*** Opening of DATA FOR ANALYSIS ***

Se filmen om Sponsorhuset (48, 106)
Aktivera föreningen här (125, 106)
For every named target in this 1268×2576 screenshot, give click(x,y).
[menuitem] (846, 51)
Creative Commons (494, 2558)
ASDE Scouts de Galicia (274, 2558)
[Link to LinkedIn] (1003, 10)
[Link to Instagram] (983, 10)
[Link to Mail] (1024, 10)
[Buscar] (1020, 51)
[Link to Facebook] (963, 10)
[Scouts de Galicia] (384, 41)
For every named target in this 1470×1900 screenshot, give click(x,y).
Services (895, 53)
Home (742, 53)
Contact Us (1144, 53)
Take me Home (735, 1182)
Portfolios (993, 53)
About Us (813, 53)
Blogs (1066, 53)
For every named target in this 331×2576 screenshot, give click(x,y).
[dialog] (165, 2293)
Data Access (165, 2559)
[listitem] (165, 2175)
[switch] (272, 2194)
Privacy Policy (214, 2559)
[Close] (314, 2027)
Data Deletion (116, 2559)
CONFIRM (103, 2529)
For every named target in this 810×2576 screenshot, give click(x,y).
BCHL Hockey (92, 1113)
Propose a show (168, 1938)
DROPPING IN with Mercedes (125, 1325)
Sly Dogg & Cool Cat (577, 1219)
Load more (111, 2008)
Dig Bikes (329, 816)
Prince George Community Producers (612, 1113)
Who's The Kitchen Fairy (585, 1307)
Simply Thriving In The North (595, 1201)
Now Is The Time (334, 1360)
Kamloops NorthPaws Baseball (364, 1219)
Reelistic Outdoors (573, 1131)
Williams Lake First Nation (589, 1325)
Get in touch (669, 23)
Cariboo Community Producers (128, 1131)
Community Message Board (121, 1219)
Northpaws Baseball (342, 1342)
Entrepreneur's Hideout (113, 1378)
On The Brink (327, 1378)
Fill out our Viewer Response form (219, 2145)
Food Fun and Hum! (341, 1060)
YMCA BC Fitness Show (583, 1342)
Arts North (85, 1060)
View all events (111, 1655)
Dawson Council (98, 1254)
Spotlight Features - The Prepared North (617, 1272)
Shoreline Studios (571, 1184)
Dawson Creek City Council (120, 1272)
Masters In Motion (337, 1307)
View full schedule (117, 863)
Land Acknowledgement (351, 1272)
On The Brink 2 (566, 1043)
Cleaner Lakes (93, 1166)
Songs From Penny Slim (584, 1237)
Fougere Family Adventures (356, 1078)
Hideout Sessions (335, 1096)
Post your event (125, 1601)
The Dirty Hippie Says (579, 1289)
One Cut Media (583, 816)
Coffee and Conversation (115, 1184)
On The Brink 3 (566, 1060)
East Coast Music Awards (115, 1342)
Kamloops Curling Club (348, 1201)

*** Close of DATA FOR ANALYSIS ***

# [EXERCISE INSTRUCTIONS]
Each line from the start of the listing through the line with "[Buscar] (1020, 51)" is to be restated verbatim, both ends included.

# [EXERCISE ANSWER]
Se filmen om Sponsorhuset (48, 106)
Aktivera föreningen här (125, 106)
For every named target in this 1268×2576 screenshot, give click(x,y).
[menuitem] (846, 51)
Creative Commons (494, 2558)
ASDE Scouts de Galicia (274, 2558)
[Link to LinkedIn] (1003, 10)
[Link to Instagram] (983, 10)
[Link to Mail] (1024, 10)
[Buscar] (1020, 51)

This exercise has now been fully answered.